# Required work:
Rewrite the data from the line with "Uncheck 'Bekezdés egyben tartása' checkbox" to the line with "pyautogui.click(x=75, y=65)", both included, keeping the requests as they are. In the answers, scale each click coordinate by 1.9 and round it to a whole number, rounding halves up.

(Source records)
____
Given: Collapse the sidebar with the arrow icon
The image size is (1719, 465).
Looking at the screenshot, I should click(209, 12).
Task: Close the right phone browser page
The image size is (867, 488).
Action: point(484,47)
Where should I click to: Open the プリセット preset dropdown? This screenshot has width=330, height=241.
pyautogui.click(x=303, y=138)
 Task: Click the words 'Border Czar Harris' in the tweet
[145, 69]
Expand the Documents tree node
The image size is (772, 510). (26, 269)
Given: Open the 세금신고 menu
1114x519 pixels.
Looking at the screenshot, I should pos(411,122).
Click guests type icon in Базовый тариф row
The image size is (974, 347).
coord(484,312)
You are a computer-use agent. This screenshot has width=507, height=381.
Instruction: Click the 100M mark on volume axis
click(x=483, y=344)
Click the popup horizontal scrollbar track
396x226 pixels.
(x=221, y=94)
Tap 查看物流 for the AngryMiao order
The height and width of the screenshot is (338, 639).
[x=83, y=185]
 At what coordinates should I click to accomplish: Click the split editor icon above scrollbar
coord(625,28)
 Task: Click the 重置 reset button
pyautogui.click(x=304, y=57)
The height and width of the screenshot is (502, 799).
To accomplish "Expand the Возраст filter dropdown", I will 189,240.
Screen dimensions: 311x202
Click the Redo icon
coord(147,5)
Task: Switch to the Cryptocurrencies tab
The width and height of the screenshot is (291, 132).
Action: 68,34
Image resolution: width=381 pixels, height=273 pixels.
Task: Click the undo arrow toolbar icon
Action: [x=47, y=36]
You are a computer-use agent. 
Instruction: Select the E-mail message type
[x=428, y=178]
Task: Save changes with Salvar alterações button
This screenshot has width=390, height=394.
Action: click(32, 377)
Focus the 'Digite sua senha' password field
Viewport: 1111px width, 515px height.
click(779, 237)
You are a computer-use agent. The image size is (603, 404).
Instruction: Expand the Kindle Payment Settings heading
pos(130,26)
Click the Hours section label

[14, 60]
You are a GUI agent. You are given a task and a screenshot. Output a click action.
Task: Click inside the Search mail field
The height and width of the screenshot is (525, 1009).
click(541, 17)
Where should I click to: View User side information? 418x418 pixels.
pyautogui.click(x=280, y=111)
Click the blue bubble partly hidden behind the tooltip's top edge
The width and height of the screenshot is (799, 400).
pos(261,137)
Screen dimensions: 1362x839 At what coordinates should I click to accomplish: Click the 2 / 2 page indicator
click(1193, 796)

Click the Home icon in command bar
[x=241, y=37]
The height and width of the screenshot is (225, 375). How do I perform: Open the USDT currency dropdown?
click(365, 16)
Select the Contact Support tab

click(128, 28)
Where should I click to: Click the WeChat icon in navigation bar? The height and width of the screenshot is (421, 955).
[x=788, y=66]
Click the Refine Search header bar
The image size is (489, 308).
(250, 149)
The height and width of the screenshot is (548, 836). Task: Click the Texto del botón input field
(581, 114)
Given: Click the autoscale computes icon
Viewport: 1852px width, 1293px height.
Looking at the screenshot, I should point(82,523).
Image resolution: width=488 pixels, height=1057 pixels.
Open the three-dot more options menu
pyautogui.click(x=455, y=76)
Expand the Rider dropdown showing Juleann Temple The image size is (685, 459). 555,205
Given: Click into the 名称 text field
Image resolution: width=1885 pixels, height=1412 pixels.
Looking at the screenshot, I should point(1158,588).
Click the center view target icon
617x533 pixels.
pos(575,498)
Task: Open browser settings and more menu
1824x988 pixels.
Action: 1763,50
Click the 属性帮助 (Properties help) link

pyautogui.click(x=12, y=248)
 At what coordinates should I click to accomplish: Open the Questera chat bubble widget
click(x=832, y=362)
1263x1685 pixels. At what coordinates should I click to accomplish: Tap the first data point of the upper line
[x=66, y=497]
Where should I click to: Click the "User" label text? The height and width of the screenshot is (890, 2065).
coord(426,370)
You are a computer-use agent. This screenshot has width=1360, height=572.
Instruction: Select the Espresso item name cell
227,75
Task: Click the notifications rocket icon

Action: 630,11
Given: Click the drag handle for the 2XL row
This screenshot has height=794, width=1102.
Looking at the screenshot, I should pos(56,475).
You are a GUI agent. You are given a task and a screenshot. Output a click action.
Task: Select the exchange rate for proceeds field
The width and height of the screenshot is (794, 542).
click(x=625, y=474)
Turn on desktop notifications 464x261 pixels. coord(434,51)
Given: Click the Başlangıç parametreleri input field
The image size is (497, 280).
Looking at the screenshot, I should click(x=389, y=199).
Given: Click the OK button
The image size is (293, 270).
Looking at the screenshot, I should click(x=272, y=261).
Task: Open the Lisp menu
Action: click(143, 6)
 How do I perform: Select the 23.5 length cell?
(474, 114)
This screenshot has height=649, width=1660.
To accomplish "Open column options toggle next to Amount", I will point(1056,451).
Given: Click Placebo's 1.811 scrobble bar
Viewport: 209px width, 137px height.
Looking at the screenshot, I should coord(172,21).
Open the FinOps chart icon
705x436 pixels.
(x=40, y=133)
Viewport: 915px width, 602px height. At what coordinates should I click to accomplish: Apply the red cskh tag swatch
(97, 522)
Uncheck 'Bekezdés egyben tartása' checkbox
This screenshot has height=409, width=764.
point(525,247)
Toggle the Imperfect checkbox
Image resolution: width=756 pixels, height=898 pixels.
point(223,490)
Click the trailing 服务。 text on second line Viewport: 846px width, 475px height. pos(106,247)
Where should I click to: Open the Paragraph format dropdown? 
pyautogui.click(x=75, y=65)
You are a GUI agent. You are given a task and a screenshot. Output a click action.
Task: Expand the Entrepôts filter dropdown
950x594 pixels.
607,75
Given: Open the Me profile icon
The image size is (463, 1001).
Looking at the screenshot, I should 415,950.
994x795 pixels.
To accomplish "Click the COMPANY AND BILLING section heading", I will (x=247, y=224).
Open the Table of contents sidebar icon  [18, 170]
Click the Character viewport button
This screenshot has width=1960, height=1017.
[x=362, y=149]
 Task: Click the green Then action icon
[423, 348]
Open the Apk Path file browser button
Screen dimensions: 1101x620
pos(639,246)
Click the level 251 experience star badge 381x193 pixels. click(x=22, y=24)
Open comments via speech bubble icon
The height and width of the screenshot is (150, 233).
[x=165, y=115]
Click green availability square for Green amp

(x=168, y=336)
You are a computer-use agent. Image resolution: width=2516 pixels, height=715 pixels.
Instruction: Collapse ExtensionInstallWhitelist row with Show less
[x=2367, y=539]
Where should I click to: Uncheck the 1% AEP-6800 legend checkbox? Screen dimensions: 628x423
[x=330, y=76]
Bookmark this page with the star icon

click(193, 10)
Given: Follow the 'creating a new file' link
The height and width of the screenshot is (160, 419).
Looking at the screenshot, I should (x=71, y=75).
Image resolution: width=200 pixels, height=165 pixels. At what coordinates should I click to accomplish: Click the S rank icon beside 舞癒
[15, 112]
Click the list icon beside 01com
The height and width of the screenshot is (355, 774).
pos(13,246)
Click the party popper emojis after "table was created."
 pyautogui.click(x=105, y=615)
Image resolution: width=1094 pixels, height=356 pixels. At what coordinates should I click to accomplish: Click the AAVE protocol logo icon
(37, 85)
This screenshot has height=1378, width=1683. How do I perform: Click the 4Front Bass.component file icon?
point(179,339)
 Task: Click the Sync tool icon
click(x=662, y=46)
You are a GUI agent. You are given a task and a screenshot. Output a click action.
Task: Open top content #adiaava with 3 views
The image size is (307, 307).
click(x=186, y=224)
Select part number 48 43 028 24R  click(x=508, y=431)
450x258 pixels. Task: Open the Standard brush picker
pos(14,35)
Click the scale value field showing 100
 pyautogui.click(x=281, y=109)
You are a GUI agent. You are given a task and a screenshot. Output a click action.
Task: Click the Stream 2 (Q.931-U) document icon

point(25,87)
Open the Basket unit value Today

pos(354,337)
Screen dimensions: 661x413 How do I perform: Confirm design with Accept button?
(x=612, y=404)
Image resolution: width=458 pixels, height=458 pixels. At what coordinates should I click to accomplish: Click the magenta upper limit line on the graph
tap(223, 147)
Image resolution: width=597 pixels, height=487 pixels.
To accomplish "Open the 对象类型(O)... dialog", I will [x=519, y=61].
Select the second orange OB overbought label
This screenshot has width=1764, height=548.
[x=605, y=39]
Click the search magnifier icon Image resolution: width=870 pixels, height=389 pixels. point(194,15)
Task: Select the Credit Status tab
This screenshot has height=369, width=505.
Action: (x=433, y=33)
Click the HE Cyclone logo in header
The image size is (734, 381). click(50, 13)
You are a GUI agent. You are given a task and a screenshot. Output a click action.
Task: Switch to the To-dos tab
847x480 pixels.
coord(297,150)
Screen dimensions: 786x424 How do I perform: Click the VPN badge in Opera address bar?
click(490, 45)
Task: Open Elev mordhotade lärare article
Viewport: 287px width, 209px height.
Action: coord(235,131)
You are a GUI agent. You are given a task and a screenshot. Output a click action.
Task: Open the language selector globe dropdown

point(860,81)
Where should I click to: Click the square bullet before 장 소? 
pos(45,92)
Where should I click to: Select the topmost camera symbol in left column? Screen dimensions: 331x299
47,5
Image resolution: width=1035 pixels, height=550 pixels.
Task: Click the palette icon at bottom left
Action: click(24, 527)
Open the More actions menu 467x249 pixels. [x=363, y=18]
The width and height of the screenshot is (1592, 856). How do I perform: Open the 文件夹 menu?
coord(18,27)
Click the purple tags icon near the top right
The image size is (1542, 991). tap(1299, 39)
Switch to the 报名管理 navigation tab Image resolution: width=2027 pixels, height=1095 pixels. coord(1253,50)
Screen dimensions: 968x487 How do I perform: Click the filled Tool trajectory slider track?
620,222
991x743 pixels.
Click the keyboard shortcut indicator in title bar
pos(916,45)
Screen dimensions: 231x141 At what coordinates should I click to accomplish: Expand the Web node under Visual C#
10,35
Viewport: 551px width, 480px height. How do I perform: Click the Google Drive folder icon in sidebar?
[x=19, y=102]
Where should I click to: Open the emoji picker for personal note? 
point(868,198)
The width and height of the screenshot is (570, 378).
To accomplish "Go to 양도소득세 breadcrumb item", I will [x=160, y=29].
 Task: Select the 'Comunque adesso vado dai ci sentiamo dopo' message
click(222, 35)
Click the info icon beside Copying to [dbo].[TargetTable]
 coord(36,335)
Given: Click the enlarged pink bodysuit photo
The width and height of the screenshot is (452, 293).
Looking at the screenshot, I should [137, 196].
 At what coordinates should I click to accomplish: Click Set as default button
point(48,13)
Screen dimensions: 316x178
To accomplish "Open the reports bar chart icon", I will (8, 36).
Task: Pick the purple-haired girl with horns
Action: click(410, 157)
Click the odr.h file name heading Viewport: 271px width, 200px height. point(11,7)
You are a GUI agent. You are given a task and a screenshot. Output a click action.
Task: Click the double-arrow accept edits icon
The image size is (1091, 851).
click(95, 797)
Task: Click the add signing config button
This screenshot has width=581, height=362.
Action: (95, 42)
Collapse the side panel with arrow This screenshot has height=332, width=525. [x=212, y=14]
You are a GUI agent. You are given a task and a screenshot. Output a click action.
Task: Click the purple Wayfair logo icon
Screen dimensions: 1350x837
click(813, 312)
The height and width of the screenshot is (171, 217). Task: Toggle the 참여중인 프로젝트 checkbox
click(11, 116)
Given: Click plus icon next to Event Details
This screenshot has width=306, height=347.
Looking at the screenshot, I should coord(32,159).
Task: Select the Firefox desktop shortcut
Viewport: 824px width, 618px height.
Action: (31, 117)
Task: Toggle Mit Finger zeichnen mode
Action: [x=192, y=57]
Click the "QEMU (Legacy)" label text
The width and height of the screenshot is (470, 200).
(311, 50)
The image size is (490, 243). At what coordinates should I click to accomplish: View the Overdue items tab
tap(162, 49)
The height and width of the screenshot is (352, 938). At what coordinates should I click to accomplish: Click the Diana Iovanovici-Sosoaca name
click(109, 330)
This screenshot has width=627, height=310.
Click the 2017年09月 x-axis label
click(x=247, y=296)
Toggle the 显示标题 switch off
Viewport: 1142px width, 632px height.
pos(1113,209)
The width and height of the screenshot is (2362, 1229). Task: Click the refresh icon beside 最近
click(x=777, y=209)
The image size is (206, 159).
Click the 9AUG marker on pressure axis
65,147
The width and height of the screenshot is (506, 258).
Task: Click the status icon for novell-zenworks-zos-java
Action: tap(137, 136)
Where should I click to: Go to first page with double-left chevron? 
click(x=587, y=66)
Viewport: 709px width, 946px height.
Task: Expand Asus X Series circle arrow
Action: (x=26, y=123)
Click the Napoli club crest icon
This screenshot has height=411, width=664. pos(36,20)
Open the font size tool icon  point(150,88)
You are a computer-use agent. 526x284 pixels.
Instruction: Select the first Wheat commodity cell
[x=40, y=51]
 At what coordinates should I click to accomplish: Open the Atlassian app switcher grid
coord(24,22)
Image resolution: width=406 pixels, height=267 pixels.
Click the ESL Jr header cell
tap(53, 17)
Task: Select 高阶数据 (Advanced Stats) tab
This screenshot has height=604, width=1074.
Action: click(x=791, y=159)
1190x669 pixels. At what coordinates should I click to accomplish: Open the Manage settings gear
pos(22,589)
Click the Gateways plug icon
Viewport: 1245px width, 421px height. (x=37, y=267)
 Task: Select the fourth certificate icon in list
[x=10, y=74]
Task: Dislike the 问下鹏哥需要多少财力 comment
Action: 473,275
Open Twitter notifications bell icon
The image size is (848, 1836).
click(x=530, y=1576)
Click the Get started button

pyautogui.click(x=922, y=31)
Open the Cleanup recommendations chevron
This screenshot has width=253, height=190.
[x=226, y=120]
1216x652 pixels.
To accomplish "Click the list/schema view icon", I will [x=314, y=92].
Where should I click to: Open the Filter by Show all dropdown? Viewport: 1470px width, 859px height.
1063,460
____
# Result of the exercise:
Uncheck 'Bekezdés egyben tartása' checkbox
This screenshot has height=409, width=764.
point(998,469)
Toggle the Imperfect checkbox
Image resolution: width=756 pixels, height=898 pixels.
point(424,931)
Click the trailing 服务。 text on second line Viewport: 846px width, 475px height. pos(201,469)
Where should I click to: Open the Paragraph format dropdown? 
pyautogui.click(x=143, y=124)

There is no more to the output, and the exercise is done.